Motion for Reconsideration

First, the SEC requests that the court decide the amounts to be disgorged by defendants

Platforms and William C. Martin for their violations of § 5 of the Securities Act, and the attendant

penalties, on which the court had ordered supplemental briefing. See Jan. 8, 2007 Order. The court

has since decided those amounts in an order filed April 30, 2007. The issue is therefore moot. 
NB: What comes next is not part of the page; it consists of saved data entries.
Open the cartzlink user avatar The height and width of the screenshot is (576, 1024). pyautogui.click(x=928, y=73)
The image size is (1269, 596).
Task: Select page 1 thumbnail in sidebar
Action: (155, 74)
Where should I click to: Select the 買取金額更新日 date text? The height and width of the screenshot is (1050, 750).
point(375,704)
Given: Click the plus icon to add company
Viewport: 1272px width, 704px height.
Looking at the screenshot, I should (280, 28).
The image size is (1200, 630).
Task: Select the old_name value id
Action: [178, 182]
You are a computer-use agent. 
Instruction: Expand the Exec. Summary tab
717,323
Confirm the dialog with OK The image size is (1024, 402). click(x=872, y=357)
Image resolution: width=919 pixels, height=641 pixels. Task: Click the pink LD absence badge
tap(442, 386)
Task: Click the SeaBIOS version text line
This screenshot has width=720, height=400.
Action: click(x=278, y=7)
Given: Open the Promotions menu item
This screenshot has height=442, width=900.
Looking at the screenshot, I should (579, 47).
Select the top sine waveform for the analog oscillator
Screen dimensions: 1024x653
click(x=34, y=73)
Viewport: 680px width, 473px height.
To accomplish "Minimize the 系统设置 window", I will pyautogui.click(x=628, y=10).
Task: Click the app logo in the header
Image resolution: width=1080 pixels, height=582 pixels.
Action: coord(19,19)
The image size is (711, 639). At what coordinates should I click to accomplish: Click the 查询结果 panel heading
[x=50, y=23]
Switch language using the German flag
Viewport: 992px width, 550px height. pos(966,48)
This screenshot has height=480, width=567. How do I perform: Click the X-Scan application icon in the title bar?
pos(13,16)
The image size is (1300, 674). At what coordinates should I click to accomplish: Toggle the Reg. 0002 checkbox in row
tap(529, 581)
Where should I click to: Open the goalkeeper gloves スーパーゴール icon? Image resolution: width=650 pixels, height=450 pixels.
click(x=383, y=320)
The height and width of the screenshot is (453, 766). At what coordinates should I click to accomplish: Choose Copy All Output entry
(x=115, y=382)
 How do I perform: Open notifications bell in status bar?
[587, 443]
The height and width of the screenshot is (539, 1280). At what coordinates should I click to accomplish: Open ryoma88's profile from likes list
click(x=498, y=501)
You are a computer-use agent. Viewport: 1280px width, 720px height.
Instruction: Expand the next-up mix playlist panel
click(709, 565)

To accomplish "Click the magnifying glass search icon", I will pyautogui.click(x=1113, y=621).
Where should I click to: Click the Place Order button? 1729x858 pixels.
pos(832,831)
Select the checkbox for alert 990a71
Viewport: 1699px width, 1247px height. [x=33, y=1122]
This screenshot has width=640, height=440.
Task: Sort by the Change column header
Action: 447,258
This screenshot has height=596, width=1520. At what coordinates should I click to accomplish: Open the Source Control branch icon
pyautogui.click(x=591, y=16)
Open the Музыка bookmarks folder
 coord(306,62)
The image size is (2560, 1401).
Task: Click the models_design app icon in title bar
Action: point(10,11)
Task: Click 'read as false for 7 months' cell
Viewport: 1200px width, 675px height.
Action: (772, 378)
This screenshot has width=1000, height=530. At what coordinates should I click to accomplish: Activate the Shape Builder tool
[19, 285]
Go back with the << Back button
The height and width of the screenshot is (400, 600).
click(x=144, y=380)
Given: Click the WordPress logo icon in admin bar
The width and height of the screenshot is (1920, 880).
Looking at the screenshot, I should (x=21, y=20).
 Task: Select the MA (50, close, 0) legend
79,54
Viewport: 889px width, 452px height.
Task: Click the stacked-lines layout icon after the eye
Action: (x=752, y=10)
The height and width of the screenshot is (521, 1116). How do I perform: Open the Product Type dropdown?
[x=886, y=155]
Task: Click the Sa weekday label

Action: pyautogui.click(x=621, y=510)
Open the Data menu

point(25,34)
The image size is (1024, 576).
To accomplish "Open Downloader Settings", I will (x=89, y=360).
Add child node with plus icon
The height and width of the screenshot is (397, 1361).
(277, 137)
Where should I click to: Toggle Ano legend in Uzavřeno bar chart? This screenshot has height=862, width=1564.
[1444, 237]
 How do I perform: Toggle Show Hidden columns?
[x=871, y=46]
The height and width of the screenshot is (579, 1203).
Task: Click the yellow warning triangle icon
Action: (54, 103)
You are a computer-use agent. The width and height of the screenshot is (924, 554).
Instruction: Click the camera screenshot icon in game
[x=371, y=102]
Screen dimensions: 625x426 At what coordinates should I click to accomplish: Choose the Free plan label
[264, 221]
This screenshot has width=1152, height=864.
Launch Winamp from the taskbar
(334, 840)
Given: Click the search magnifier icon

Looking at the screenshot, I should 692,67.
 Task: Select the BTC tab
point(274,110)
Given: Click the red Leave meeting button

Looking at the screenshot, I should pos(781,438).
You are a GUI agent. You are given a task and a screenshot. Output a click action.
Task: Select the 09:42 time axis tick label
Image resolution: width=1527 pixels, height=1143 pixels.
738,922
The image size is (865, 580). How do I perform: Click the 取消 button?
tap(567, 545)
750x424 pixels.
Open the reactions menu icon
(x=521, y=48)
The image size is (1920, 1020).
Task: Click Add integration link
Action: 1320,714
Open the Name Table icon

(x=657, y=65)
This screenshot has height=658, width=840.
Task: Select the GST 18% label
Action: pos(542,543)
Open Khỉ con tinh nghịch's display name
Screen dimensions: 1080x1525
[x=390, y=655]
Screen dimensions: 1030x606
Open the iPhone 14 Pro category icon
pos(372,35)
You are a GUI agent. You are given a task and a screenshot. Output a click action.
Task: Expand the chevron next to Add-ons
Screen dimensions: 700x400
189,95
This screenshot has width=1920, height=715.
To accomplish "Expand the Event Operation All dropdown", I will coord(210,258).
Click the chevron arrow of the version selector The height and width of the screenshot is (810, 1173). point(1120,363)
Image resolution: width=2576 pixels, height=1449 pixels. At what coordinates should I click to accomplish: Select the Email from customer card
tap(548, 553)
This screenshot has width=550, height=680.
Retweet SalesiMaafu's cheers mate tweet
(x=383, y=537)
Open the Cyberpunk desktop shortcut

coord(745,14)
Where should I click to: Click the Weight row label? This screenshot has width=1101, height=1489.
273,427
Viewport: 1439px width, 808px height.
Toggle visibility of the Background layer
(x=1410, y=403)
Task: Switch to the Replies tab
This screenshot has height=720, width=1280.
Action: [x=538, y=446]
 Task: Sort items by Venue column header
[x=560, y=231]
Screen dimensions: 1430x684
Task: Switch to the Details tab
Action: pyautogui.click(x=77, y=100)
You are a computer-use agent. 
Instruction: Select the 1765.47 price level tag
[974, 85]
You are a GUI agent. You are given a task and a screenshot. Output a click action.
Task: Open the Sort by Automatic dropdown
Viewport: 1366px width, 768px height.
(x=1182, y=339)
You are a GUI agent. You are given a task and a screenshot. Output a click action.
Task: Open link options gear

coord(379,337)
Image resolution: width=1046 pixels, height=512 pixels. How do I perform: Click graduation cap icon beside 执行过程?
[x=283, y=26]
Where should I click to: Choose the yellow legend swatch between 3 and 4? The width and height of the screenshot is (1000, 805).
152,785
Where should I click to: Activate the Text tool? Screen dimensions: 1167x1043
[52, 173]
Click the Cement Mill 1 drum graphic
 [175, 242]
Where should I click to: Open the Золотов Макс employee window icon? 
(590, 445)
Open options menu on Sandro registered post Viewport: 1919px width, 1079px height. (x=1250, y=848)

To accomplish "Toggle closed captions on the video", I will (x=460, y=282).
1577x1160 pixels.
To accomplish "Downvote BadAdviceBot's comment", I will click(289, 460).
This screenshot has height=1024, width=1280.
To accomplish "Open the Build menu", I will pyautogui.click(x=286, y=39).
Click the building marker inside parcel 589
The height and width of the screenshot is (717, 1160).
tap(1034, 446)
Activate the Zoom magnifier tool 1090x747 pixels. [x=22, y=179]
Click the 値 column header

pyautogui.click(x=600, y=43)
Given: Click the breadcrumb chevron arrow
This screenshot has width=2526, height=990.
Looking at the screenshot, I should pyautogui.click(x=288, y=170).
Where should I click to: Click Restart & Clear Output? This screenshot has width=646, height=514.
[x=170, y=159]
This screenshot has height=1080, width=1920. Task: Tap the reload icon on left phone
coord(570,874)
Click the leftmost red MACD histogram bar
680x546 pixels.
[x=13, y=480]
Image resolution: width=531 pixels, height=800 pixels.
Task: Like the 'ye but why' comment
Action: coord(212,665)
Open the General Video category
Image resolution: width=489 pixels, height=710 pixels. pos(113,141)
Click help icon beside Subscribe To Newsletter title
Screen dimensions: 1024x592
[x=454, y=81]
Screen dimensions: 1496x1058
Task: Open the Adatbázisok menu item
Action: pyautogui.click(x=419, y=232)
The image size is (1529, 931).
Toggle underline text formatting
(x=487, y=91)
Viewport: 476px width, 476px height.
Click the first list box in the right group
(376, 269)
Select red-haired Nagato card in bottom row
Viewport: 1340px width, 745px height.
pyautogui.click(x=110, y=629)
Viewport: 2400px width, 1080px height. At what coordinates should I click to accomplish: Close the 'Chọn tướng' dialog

Second, the SEC requests that the court clarify whether by the April 25th order the court

intended to permanently enjoin Platforms and Martin from further violations of § 10(b) and Rule 10b5. A review of that order indicates that the court was under the erroneous assumption that by

enjoining Platforms and Martin from future violations of § 5 in its January 8th order, there was no

need to also enjoin these defendants from further Rule 10b-5 violations in its April 25th order. See

Apr. 27, 2007 Order at 16. Therefore, the court hereby enjoins Platforms and Martin from further

violating § 10b of the Exchange Act and Rule 10b-5.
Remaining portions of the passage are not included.